• **EXCERTO FORNECIDO**:
Nesta noite da vitória do amor de Deus por nós, bem expressa na oferta de Jesus ao Pai, queremos manifestar o nosso maior apreço aos que estiveram mais perto dos aflitos na hora da tragédia, aos que ofereceram o seu trabalho, aos que puseram a sua vida em risco para salvar a vida dos irmãos. Refiro-me em primeiro lugar aos bombeiros, e depois a muitos outros homens e mulheres que, movidos pela voz dos laços de sangue ou simplesmente pela força do dever a cumprir, ofereceram o seu corpo e o seu sangue para salvar alguns. Estamos certos de que com os seus gestos se adentraram mais plenamente na comunhão de Cristo que se ofereceu para salvar a todos, realizaram o ato humano mais excelente, que consiste em dar a vida, e incarnaram na sua fragilidade a força do amor divino.

“Se Eu que sou Mestre e Senhor, vos lavei os pés, também vós deveis lavar os pés uns aos outros”. Obrigado, caríssimos irmãos bombeiros, porque, porventura sem o saberdes, cumpristes o mandato do Senhor, pusestes a toalha à cintura, ajoelhastes-vos diante dos irmãos, lavastes os seus pés e enxugastes as suas lágrimas de dor; fostes verdadeiro rosto e autênticas mãos de Jesus que lavou os pés ao mais pequenino dos seus irmãos.

• **INSTRUÇÃO 1**:
Com base no excerto fornecido, explica em uma a três frases por que motivo se agradece aos bombeiros.
• **INSTRUÇÃO 2**:
Na primeira frase do excerto fornecido, indica todos os grupos de pessoas a quem se manifesta o maior apreço.
• **INSTRUÇÃO 3**:
Por favor, transcreve palavra por palavra o trecho do excerto fornecido de "Nesta noite da" a "do amor divino.".
As linhas não têm aqui qualquer papel.

• **INFORMAÇÃO FORNECIDA**:
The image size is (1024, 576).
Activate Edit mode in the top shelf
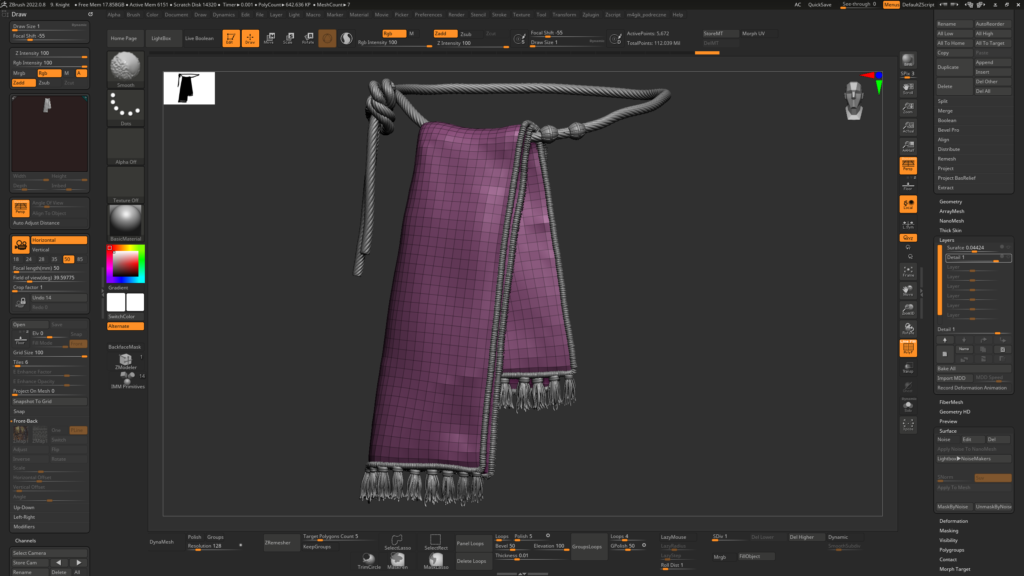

• **RESPOSTA ESCRITA 1**:
Agradece-se aos bombeiros porque, talvez sem o saberem, cumpriram o mandato do Senhor: puseram a toalha à cintura, ajoelharam-se diante dos irmãos, lavaram-lhes os pés e enxugaram-lhes as lágrimas de dor. Foram assim verdadeiro rosto e autênticas mãos de Jesus.

• **RESPOSTA ESCRITA 2**:
- Os que estiveram mais perto dos aflitos na hora da tragédia
- Os que ofereceram o seu trabalho
- Os que puseram a sua vida em risco para salvar a vida dos irmãos

• **RESPOSTA ESCRITA 3**:
Nesta noite da vitória do amor de Deus por nós, bem expressa na oferta de Jesus ao Pai, queremos manifestar o nosso maior apreço aos que estiveram mais perto dos aflitos na hora da tragédia, aos que ofereceram o seu trabalho, aos que puseram a sua vida em risco para salvar a vida dos irmãos. Refiro-me em primeiro lugar aos bombeiros, e depois a muitos outros homens e mulheres que, movidos pela voz dos laços de sangue ou simplesmente pela força do dever a cumprir, ofereceram o seu corpo e o seu sangue para salvar alguns. Estamos certos de que com os seus gestos se adentraram mais plenamente na comunhão de Cristo que se ofereceu para salvar a todos, realizaram o ato humano mais excelente, que consiste em dar a vida, e incarnaram na sua fragilidade a força do amor divino.